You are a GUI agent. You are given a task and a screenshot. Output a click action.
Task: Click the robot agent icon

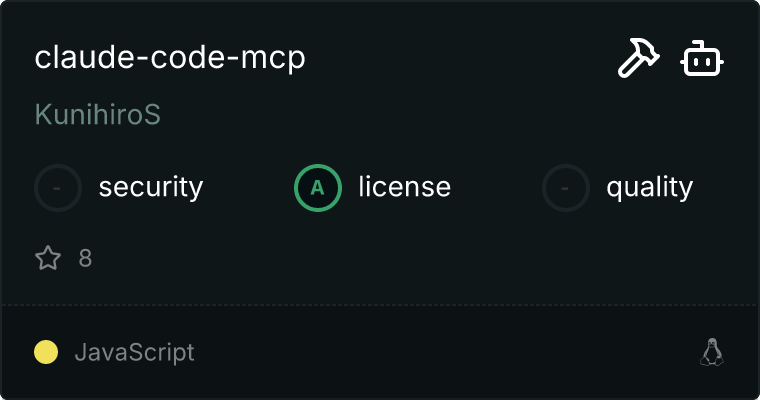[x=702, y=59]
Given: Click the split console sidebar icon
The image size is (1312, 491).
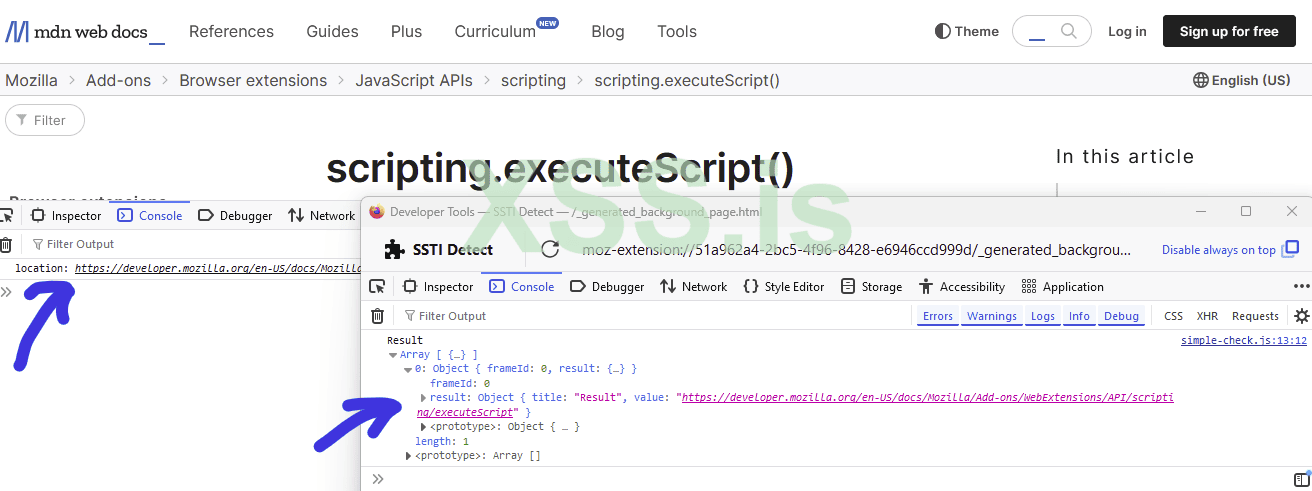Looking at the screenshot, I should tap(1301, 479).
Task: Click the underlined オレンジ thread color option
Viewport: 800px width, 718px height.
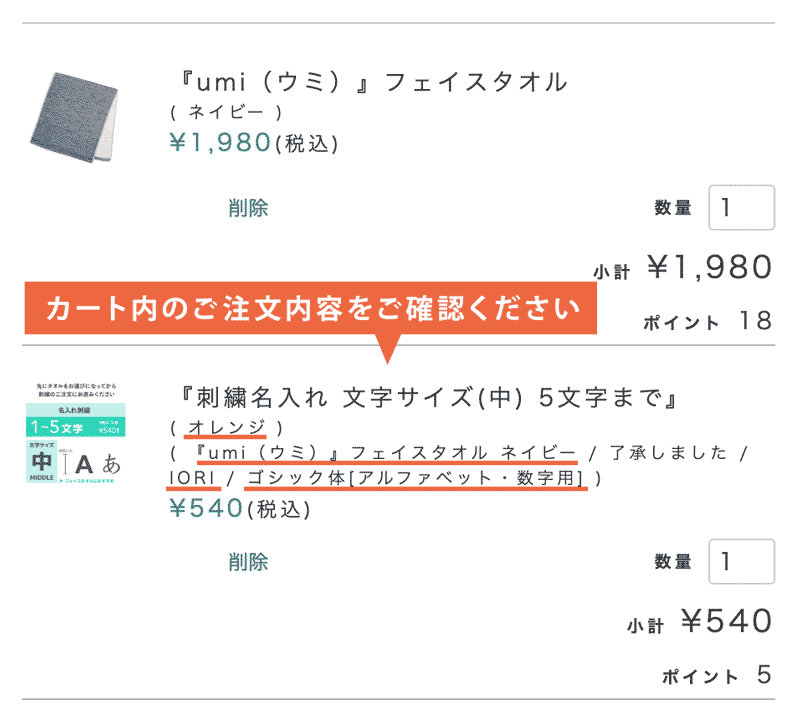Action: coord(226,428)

= = = = = = =

#### YOUR OBJECTIVE
Give back exactly the lines from the one containing "Task: Click the underlined" through the last line above, both included, and none of the pictures.

#### TASK ANSWER
Task: Click the underlined オレンジ thread color option
Viewport: 800px width, 718px height.
Action: coord(226,428)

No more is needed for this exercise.